Hamantaschen are shortcrust pastry triangular cookies filled with various fillings, the most infamous of them is poppy seed filling. Personally, I like poppy seeds but it’s a bit challenging and slightly expensive to get freshly ground poppy seeds here in Berlin so I usually stick to Nutella, but this year I thought, why not transforming one of my favorite sandwiches (thank you, ‘Merica) into a cookie?
Traditionally, Hamantaschen, or Oznei Haman (in Hebrew), are made and eaten in Purim (a Jewish holiday) and are sent to friends and family in a “Purim basket” as one of the holiday’s main commandments. It is a very underrated cookie in my opinion, and one of the jokes around the holiday is getting a terrible Purim Basket with store-bought poppy-seed-filled Hamantaschen, which are considered to be the worst possible thing to get.
Other commandments of the holiday are of course wearing costumes and drink into the unknown, or until you can’t tell between the vicious Haman to Mordechai the saint. Because Hamantaschen are holiday goods, you can’t find them around Israel for the rest of the year, and people usually do not make them outside of the holiday time. But I think it’s a great cookie and it deserves way more space in the calendar, so feel free to make them all year long!
The dough is based on this recipe from the blog Pitzpotzim (Hebrew).
– 140 gr flour
– 20 gr cornflour
– ½ tsp salt
– ¼ tsp baking powder
– 40 gr powdered sugar
– 100 gr cold, cubed butter
– 1½ tbsp milk
– ⅓ tsp vanilla paste (or ½ tsp vanilla extract)
For the filling:
– firm peanut butter
– jam of your choice
Make the dough: to a medium-sized bowl, add the flour, cornflour, powdered sugar, baking powder, and salt. Stir lightly with a whisk. Add the cold butter and mash between your finger until small crumbs consistency is formed. Add the vanilla and milk and stir with a wooden spoon, a silicone spatula, or your hands. Make sure the vanilla is evenly distributed. At this stage, the dough should come together and be cohesive. Flatten the dough to a disc and cover with plastic wrap. Chill in the fridge for 30 minutes.
Roll the chilled dough into less than half a centimeter and cut the dough using a round cookie cutter with a 6.5 cm diameter, or use a glass with thin edges. Do the same with the excess dough until nothing is left. If the dough gets too warm, chill it in the fridge for a few minutes and resume rolling and cutting it. Place the cut cookies onto a tray lined with baking paper or plastic wrap and chill in the fridge for another 15 minutes.

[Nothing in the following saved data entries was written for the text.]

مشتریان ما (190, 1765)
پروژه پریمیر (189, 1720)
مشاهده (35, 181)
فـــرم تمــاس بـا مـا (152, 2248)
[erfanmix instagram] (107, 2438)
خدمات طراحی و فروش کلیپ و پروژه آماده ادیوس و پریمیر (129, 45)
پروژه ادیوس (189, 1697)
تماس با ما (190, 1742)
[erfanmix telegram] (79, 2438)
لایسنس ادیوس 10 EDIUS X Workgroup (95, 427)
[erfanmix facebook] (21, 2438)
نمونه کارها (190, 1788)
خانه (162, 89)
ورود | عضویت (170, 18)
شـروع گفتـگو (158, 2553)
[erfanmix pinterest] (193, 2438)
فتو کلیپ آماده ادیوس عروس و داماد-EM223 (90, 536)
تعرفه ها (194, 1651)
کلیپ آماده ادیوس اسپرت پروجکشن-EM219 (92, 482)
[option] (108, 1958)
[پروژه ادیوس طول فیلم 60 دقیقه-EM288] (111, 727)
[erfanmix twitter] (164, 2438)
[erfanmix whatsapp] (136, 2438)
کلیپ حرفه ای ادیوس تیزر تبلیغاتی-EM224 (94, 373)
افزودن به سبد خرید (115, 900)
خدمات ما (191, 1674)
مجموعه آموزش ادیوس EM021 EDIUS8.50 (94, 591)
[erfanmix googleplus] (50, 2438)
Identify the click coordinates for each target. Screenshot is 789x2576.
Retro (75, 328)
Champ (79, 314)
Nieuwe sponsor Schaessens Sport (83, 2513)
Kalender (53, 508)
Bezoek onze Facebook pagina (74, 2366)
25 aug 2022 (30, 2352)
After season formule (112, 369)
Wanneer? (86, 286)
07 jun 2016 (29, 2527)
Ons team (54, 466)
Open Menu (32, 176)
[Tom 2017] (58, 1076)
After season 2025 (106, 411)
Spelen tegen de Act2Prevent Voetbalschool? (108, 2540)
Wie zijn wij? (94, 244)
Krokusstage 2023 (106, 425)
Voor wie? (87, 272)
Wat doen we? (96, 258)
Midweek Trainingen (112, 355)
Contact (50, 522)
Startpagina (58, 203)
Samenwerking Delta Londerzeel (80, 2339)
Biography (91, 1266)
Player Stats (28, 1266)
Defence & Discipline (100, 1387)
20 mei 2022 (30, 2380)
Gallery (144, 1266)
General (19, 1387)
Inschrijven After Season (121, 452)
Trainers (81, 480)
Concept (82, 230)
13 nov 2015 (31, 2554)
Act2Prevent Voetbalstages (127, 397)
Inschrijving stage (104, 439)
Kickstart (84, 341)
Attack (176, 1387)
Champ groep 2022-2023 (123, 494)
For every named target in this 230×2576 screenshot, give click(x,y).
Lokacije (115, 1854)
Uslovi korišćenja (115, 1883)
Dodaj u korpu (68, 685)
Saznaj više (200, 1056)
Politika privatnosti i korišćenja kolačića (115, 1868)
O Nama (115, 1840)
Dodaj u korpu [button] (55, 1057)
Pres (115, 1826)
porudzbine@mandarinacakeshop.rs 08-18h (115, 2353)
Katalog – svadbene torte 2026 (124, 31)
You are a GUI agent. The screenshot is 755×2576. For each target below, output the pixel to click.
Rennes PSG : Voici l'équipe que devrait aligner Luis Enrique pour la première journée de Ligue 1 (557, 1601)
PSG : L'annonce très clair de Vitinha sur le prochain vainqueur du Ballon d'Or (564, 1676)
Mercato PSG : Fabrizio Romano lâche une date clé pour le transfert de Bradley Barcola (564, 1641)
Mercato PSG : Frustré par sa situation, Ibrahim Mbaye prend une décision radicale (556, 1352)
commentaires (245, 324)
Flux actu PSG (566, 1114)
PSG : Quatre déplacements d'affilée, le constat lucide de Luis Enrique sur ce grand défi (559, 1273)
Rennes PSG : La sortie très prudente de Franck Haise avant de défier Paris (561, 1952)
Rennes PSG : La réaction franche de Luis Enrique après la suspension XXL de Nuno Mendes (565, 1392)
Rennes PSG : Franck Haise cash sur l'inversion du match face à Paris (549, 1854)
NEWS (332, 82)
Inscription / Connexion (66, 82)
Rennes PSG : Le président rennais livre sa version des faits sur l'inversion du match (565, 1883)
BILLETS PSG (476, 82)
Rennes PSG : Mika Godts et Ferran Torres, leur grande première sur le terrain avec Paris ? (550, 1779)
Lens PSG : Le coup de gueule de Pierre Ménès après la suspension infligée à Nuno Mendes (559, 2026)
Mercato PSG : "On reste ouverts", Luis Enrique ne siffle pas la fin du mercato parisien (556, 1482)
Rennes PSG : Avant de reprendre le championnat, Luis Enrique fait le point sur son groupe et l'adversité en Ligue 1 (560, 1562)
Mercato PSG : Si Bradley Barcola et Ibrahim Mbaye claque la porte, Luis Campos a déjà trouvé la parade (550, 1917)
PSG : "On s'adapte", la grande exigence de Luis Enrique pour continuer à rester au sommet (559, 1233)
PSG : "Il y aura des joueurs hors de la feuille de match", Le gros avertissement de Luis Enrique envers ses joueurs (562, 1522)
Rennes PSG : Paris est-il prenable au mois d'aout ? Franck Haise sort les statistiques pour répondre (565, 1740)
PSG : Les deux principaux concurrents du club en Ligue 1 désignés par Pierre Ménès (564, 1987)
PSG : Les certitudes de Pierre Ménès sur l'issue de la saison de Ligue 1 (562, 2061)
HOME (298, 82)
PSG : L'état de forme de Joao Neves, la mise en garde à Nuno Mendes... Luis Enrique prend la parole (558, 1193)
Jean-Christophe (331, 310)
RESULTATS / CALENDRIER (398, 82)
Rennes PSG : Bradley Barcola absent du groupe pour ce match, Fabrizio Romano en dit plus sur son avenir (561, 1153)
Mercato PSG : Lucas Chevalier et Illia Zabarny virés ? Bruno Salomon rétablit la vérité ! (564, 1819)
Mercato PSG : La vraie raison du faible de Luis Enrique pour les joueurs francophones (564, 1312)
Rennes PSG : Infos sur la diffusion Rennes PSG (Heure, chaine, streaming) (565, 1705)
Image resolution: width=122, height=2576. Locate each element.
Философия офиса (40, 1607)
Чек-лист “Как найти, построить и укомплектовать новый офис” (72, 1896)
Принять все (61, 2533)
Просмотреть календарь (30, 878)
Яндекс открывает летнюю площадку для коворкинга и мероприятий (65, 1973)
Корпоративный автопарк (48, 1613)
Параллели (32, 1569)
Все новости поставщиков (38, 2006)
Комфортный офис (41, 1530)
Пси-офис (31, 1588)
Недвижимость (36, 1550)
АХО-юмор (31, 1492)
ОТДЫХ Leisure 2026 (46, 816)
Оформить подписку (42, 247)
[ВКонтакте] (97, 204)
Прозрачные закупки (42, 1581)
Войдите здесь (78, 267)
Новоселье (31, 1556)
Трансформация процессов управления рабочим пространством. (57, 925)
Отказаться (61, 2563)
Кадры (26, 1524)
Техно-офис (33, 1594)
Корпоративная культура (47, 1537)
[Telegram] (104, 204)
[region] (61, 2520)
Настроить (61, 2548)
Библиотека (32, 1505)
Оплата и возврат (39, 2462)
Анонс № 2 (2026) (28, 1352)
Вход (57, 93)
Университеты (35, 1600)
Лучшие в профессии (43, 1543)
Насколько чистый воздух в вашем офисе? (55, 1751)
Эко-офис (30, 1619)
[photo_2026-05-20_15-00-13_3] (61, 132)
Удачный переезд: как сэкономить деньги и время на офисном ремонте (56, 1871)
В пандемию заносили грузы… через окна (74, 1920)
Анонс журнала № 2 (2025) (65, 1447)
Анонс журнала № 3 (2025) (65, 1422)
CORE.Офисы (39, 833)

In each circle of dough, put ½ a teaspoon peanut butter (in all the circles), then make a little well in the middle to add the jam on top (again, do all the cookies). In to well, drop ¼ a teaspoon of jam (I used sour cherry), close them into a triangle shape, leaving a window that reveals the filling in the middle, and pinch well the edges around the filling so they wouldn’t open during baking. Place them on the same tray again and freeze for 20 minutes. Alternatively, you can use ¾ a teaspoon of Nutella in each cookie.
Heat the oven to 170℃. Take out the cookies from the freezer, sprinkle some Maldon salt on top of the Nutella Hamantaschen only (the PB&J cookies have enough saltiness), and bake for 12 minutes, placing the baking pan at the second lower part of the oven, so the cookies will be baked but not browned on top. Optional: dust powdered sugar on top after they are cooling down. I prefer them without it.